(EXERCISE REQUIREMENTS) With the pictures omitted, output word for word the lines from the one containing "Task: Click the Contenido completed checkmark" through the end of the records.

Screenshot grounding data
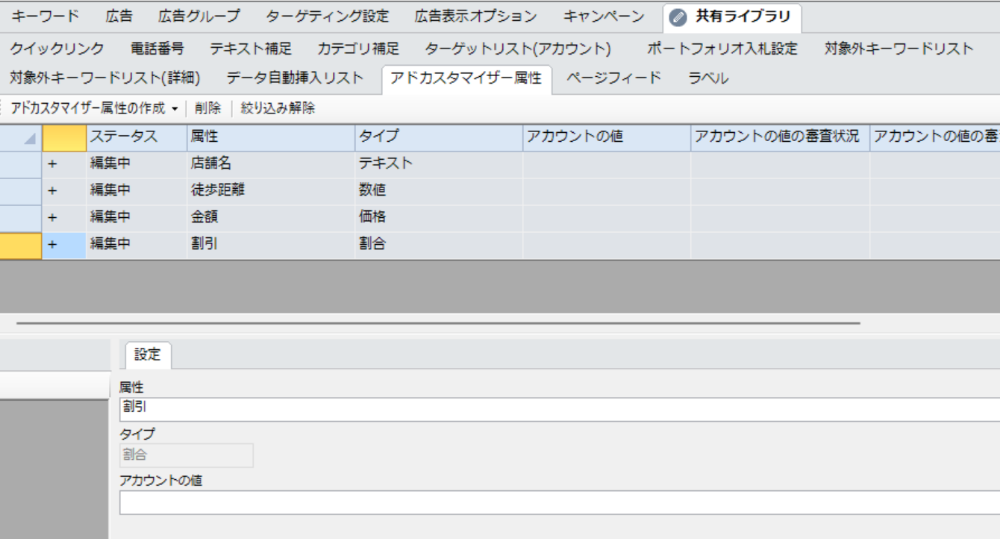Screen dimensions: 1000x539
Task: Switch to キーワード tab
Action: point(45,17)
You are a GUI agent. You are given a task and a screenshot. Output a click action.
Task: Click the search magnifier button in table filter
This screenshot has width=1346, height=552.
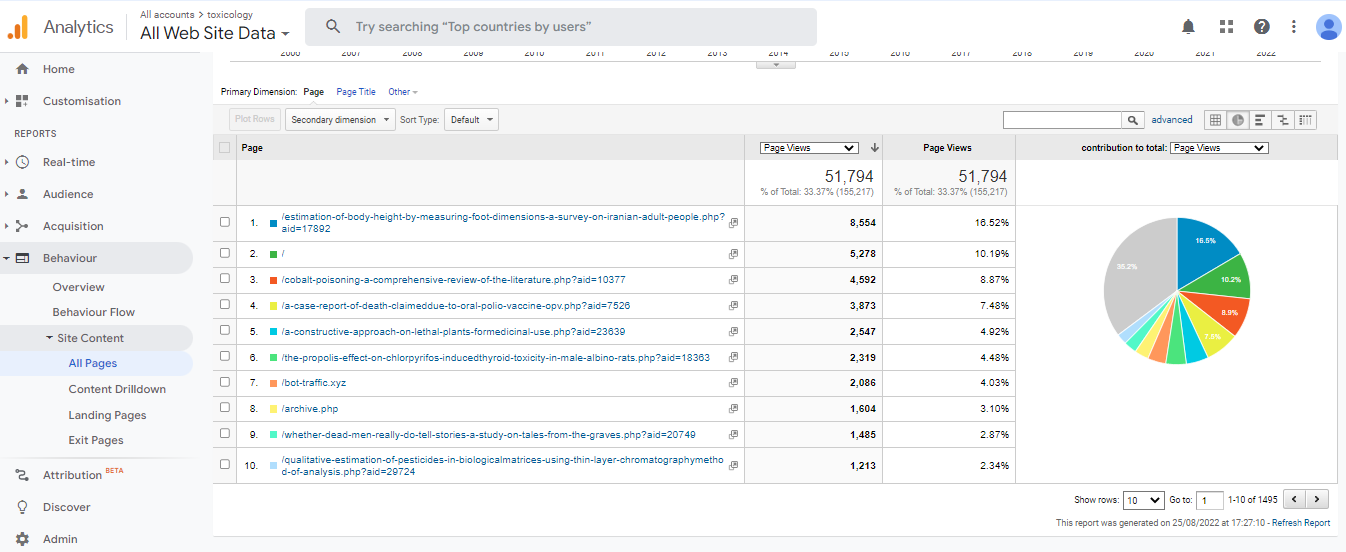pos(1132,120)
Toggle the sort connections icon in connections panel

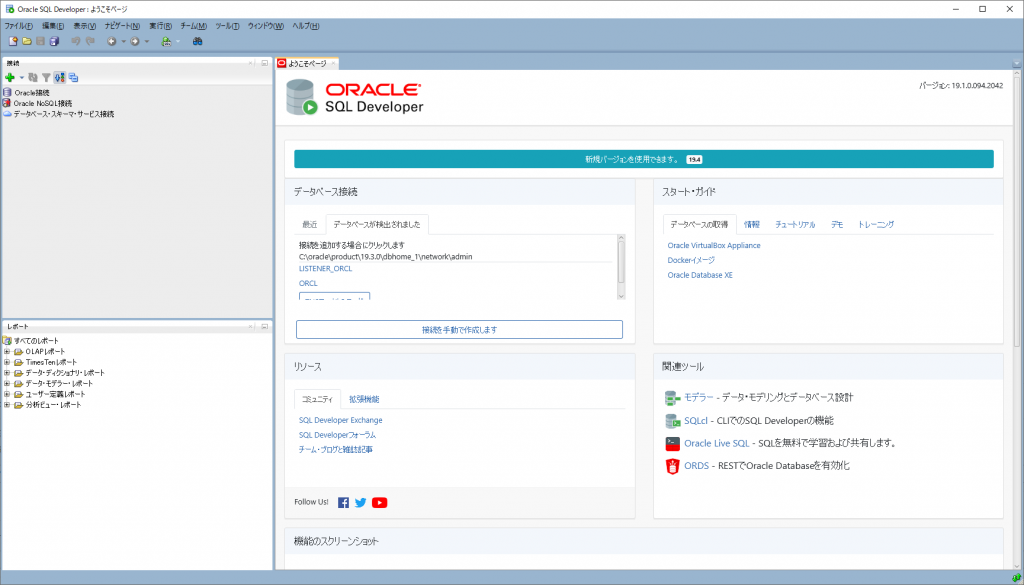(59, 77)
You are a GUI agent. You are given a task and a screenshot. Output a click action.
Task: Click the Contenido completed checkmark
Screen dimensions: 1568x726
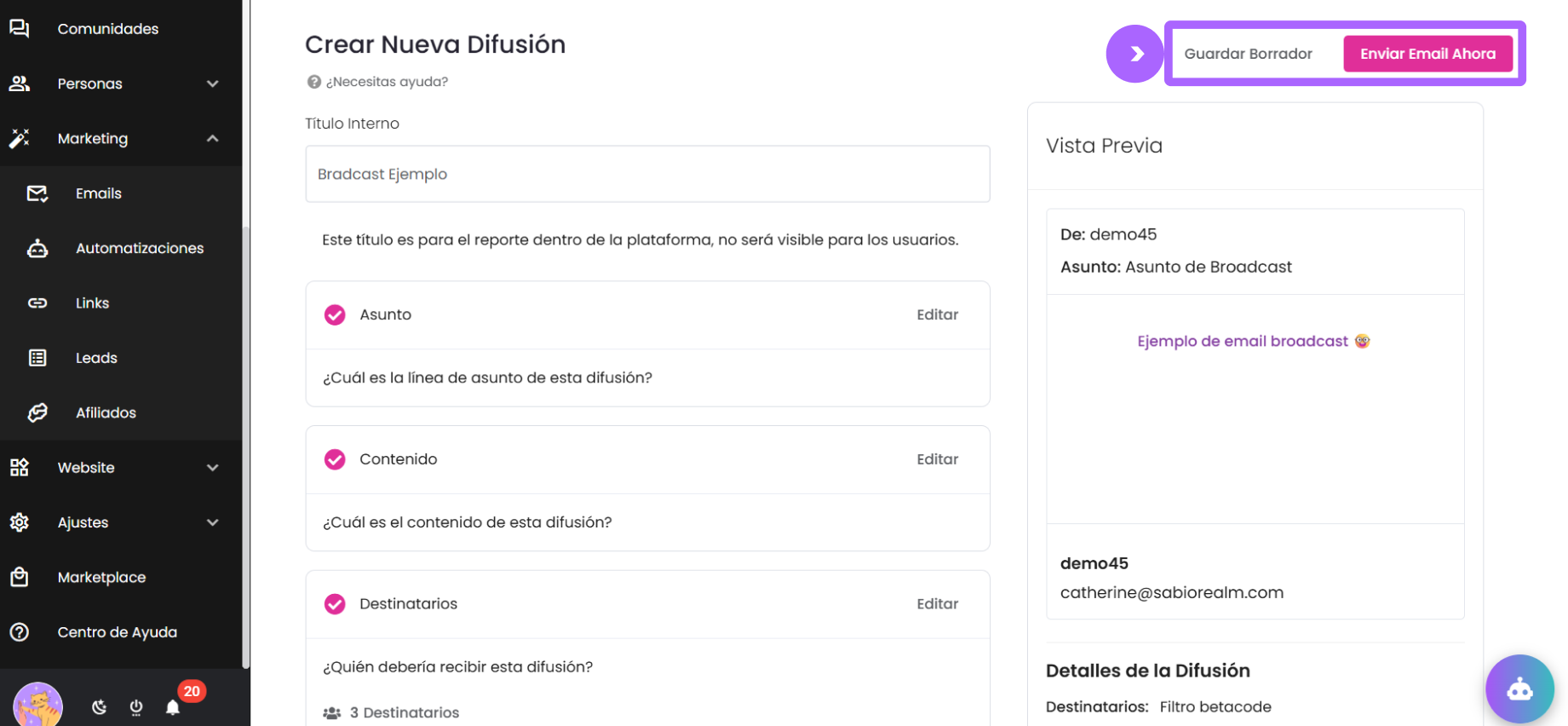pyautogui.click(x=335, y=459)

(ANSWER TO THE EXERCISE)
Task: Click the Contenido completed checkmark
Screen dimensions: 1568x726
pyautogui.click(x=335, y=459)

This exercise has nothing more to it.